Ihr Strich ist kontrolliert, präzise und ganz in der Gegenwart. Bettina Mundry malt nicht um etwas zu
verarbeiten und braucht nur eine pinsellange Distanz um etwas -austragen zu können-. Sie benötigt
für ihr Schaffen kein Gefühl von Heimat, um Identität zu finden und keine Art von
Zugehörigkeit um sich emotional zu verorten.
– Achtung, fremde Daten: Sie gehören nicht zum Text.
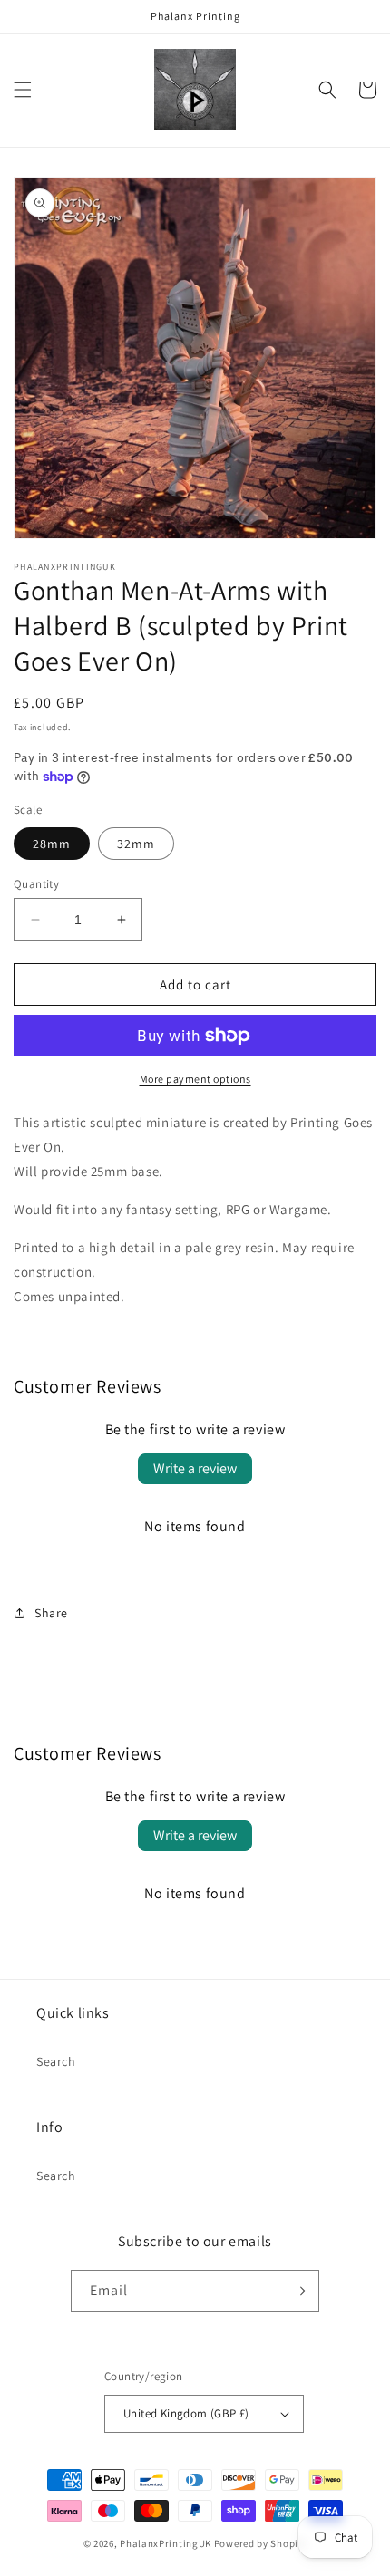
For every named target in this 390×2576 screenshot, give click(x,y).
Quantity (36, 884)
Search (56, 2061)
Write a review (195, 1468)
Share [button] (51, 1613)
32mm (136, 843)
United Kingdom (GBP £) (186, 2413)
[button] (23, 90)
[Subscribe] (298, 2291)
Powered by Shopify (260, 2543)
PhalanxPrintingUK (165, 2543)
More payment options (195, 1078)
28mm (52, 843)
Sie malt keine Landschaften, um der Schönheit der Natur noch etwas von ihrer künstlerischen Interpretation
hinzuzufügen. "In der Natur, gibt es weder Kuchen noch Empfang…" Natur ist fast alles, auch schön und dass
ganz ohne den Kunstmaler! Aber was kann ihre Kunst leisten? "… Hand in Hand mit dem Betrachter. Sie sollte
ihm den Abgrund zeigen und ihn dann umarmen und ihn zurückführen in sichere Gefilde. … Denn DAS kann Kunst
leisten…!"
Unter Bettina Mundrys Händen entstehen Werke, die den Menschen etwas von ihrer Unbeugsamkeit, von ihrer
Zuversicht und von ihrem Mut zurückgeben. Als offensive Persönlichkeit ist folglich auch ihr
künstlerisches Schaffen offensiv. Reichlich ausgestattet mit der für eine Künstlerin, für einen
Künstler wesentlichsten Eigenschaft … die der Sensibilität. Und auch wenn sich nicht jedes Motiv seinem
Betrachter sofort erschließt, lohnt es sich, vertrauensvoll in seine eigene Gedankenwelt einzutauchen,
denn wir werden dort fündig werden. Und so tauchen wir ein und halten ihn aus, den oftmals direkten,
auffordernden Blick der Protagonisten in Mundrys Bildwelt. Was nicht immer einfach ist, denn wir schauen mit
ihnen tief in unsere eigenen Herzen hinein. Wenn wir es aber schaffen… dann, ja dann werden wir belohnt mit der
Erkenntnis: "Hey, ich kenne dich, ich verstehe dich und deinen Schmerz. Ich bin eine von euch, mittendrin.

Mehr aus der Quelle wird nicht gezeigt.